■ **Task directions**
Turn the lines starting at the one that contains "The width and height of the screenshot is (362, 204)." and ending at the one that contains "[x=16, y=274]", both included, into a numbered list with any blank lines left out.

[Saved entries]
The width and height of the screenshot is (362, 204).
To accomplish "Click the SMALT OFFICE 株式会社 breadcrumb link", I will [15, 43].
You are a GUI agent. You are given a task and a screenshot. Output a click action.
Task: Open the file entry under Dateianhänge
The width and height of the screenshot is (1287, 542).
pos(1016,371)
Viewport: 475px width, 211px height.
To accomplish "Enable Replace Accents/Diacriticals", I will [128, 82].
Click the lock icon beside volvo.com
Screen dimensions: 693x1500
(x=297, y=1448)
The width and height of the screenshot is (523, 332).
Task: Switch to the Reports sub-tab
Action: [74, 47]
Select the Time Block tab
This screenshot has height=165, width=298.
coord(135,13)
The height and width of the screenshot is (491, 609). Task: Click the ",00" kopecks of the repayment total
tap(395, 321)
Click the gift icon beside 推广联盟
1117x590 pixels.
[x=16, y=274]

* * *

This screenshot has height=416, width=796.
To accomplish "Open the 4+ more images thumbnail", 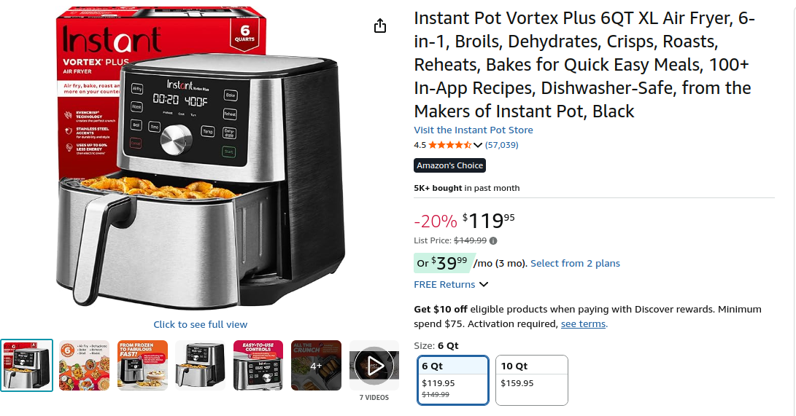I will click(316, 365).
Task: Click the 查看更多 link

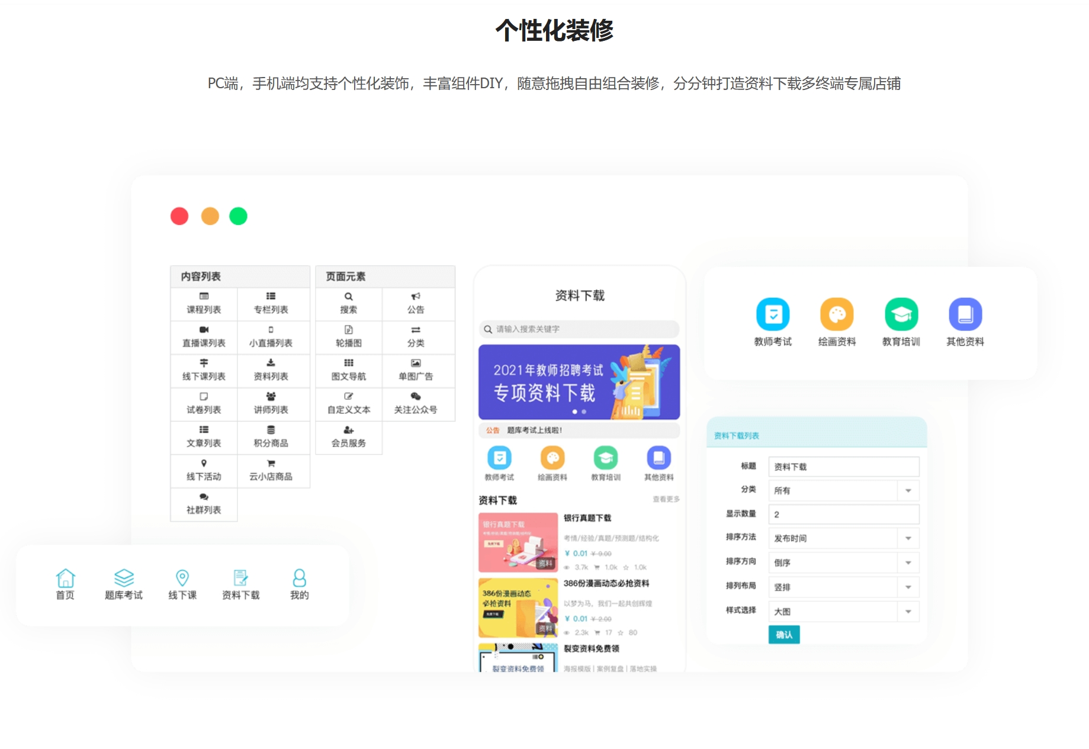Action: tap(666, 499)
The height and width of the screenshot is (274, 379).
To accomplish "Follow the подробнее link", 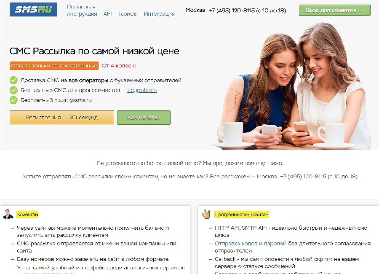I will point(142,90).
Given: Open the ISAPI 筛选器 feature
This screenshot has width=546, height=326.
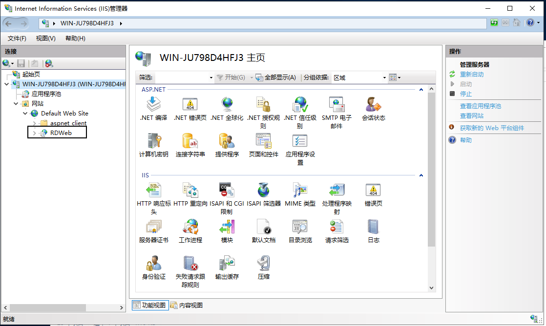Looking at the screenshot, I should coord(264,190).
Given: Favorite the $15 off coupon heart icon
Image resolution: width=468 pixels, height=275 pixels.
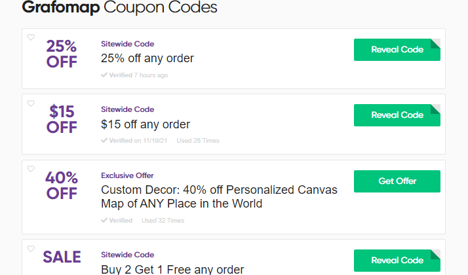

■ **Finished task**
1. The width and height of the screenshot is (362, 204).
2. To accomplish "Click the SMALT OFFICE 株式会社 breadcrumb link", I will [15, 43].
3. You are a GUI agent. You are given a task and a screenshot. Output a click action.
4. Task: Open the file entry under Dateianhänge
5. The width and height of the screenshot is (1287, 542).
6. pos(1016,371)
7. Viewport: 475px width, 211px height.
8. To accomplish "Enable Replace Accents/Diacriticals", I will [128, 82].
9. Click the lock icon beside volvo.com
10. Screen dimensions: 693x1500
11. (x=297, y=1448)
12. The width and height of the screenshot is (523, 332).
13. Task: Switch to the Reports sub-tab
14. Action: [74, 47]
15. Select the Time Block tab
16. This screenshot has height=165, width=298.
17. coord(135,13)
18. The height and width of the screenshot is (491, 609). Task: Click the ",00" kopecks of the repayment total
19. tap(395, 321)
20. Click the gift icon beside 推广联盟
21. 1117x590 pixels.
22. [x=16, y=274]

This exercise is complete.